My Pain-Free Birth
by Erika Domeij
I’ve always wondered about the power of the mind. Do we really control our brain and body or does it control us? Now I think I’ve got an answer. It came to me with the birth of my second daughter, Sara.
Six years had passed since the birth of my first child when I found out I was pregnant again, this time by my second husband. Our blended family was eagerly awaiting the baby’s arrival and feeling lucky that my previous midwife, Gill, was available for this birth. Gill was returning from maternity leave and was as lovely and energetic as I remembered.
When the midwives asked about our plans for prenatal classes, my husband and I mentioned that we’d been thinking about something called Hypnobirthing. I’d seen it mentioned online and we were trying to contact an instructor. Gill remembered that I’d had a natural, straightforward though somewhat painful eight-hour labour with my first baby. I told her that I was looking forward to another natural birth, this time at home. If I could eliminate the painful part, so much the better. Gill was supportive, though somewhat doubtful of the latter. She reassured me that if my labour turned out to be painful, I wouldn’t have failed. I, on the other hand was blindly confident that if other women could have pain-free labour, then so could I. Hypnosis, after all, is now an alternative to surgical anesthesia. Did I think childbirth was more painful than being cut open and operated on? I hoped not.
The first thing we encountered when we began taking Hypnobirthing classes was that our excitement was met with skepticism and sometimes downright derision. Who did I think I was saying that childbirth didn’t have to be painful? I was even accused of being insensitive to some mothers’ painful birthing experiences by suggesting there was such an alternative. It became increasingly obvious to me that I would have to keep my excitement and feelings of empowerment to myself. My conversations with people usually went something like this:
“So how is your pregnancy going?”
“I feel great! I’m healthy and excited.”
“Do you have a good doctor?”
“Actually I have a good midwife. We’ve decided on a homebirth.”
“Wow. Isn’t that dangerous? What if something goes wrong?”
“Actually, I’m really looking forward to it. We’ve been taking Hypnobirthing classes.”
“Hypnobirthing? What’s that?”
“I’m learning to relax and picture my ideal labour and birth in the same way an athlete pictures winning a competition. I visualize and listen to CDs. I’m actually preparing to have a pain-free labour. Hypnobirthing teaches that labour pain is more about fear and tension than actual physical pain.”
“Really? Are you serious?”
“I’m working pretty hard at not listening to any negativity. It’s all about trusting birth.”
“Whatever. I’ve been through it twice and both were excruciating! Don’t you think you’d better be prepared to deal with pain? Don’t tell me you really believe this stuff!”
And so on.
Now, I’m all for freedom of expression. And I personally understand why women can be quick to take offense when they believe someone is judging them or their birthing experience, but that just wasn’t the case.

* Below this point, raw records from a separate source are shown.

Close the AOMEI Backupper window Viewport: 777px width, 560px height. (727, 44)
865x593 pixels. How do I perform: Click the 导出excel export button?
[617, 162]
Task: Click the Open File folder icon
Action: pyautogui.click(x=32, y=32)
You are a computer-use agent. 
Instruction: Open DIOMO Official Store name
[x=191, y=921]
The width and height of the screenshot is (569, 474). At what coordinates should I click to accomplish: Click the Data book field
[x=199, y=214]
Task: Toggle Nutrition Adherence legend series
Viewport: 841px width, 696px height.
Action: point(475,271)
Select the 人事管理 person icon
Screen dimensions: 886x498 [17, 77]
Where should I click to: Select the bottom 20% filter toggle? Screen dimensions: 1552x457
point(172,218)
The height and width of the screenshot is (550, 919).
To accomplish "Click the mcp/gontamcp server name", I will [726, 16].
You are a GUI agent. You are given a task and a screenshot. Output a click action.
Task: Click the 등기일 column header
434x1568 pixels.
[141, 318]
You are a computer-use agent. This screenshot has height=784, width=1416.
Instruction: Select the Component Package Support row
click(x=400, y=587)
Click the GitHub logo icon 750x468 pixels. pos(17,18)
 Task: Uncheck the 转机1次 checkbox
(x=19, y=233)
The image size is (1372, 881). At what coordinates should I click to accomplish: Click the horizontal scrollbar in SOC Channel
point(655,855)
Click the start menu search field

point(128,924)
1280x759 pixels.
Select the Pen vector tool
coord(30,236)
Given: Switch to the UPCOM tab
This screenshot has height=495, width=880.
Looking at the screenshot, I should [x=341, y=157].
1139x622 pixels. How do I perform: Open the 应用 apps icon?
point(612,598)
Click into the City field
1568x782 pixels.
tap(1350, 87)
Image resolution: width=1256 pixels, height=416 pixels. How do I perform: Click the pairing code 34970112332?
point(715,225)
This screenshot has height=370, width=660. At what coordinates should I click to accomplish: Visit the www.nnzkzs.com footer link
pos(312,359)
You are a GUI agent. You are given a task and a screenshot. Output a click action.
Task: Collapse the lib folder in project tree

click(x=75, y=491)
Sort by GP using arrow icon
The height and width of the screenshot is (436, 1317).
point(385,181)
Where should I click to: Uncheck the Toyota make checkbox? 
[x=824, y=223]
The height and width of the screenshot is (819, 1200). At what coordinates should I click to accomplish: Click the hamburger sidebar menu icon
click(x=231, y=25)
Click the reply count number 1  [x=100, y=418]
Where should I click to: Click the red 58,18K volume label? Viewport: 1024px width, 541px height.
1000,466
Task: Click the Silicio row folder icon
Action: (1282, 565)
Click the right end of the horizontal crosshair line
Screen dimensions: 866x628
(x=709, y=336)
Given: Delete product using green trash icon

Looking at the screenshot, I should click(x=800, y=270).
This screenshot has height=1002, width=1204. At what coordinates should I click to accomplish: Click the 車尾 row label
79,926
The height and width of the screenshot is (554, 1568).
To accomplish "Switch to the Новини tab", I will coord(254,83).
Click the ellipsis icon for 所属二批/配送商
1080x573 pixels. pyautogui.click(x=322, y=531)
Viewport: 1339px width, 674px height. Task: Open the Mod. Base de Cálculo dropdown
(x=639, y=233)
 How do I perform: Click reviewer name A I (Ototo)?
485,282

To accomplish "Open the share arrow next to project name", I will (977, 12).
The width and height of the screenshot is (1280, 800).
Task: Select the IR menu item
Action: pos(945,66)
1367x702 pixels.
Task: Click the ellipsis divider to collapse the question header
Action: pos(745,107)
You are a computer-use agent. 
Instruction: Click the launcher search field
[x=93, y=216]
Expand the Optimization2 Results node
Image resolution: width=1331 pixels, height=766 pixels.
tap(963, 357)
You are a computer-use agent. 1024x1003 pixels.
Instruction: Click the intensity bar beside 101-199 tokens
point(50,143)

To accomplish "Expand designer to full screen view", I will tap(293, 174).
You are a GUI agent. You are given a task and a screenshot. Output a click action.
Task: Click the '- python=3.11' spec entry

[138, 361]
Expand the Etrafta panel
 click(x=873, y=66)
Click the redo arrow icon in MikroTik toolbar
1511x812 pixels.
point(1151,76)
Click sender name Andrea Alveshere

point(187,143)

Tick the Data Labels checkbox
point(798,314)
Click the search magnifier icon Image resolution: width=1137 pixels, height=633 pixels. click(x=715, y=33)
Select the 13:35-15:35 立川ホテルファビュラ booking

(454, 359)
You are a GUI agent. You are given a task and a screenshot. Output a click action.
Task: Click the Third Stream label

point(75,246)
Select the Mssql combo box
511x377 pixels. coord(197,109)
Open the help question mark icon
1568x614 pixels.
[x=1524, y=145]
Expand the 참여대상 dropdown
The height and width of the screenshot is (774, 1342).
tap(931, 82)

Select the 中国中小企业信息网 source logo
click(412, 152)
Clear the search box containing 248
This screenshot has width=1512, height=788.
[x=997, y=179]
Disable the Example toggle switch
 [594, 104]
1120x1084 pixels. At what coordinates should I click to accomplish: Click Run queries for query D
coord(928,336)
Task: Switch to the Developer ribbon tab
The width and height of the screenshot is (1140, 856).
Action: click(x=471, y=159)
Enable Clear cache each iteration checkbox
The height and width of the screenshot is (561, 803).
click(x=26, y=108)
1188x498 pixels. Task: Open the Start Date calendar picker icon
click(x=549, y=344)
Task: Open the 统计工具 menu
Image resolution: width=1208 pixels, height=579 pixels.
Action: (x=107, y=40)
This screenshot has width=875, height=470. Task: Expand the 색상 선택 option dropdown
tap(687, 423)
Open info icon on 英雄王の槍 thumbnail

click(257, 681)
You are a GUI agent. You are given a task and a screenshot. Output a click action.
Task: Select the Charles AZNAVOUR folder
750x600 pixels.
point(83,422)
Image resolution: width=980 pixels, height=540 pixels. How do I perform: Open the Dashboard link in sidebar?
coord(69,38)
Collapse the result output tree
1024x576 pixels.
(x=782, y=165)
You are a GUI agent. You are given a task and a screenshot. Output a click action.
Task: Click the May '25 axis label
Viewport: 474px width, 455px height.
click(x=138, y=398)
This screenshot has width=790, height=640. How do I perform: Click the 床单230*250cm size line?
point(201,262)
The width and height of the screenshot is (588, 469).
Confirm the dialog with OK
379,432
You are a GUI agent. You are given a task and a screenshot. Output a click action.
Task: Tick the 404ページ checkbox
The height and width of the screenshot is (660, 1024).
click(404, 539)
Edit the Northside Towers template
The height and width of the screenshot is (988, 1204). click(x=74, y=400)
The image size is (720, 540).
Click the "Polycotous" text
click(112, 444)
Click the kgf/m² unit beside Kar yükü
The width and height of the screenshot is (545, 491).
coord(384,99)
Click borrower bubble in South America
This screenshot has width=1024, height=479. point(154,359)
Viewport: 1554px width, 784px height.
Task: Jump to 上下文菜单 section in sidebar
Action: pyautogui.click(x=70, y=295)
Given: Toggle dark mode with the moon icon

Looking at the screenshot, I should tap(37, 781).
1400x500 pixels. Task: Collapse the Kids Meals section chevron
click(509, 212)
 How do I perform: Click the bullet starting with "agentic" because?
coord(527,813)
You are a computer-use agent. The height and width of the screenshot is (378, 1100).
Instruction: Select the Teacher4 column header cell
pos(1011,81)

I was trying to follow the path that felt right to me. I was really excited to try this “Hypnobirthing” and was a little sad that no one was willing to share my excitement with me. So my husband and daughter and I became a close little triad in our seemingly singular belief that a peaceful and pain-free birth was mine if I wanted it. I did find some camaraderie in a couple of great and graphic YouTube videos showing average women giving birth, seemingly without discomfort or intervention. And there were our Hypnobirthing classes. I practiced and I believed and I waited to find out… would it really work?
Well here I am, less than a year after Sara’s birth. I’ve gone over and over everything that happened last October 23, the day I finally went into labour and was able to put my learning into practice. No matter how I look at it, I wouldn’t go back and change anything. Not just because my daughter arrived safely and we had the homebirth we’d wanted, but because the birth happened without pain. It really did. I’m not joking. And I’m going to say it again: I felt no pain! There was definitely some pressure and intensity. I felt my baby coming. But no pain. In fact, my midwife almost didn’t make it to the birth. After labouring comfortably for about seven and a half hours (during which time I read most of The Secret Life of Bees and listened to my birthing CD about 500 times), I agreed to have Gill come by for a visit. She herself felt sure that I hadn’t begun active labour. She came in and I chatted between contractions when all of a sudden I said I felt like pushing. Then I could feel the head and then that fuzzy intensity that lets you know in hindsight that all sorts of good chemicals are being produced by and pumped through your body. And then Sara was born at 4:20 p.m. into my own arms, without a whimper or a curse or a prayer. I can still scarcely believe it myself. But it was beautiful and I am grateful.
Of course I now have a birth story that almost no one wants to hear. But I’m okay with that. Because I have discovered that I am in control. And as the mother of two young daughters, that’s not something to take for granted. Blessings to all mothers!
Erika Domeij is a writer, wife and proud mother of 2 girls, Anna, 7, and Sara, 7 months.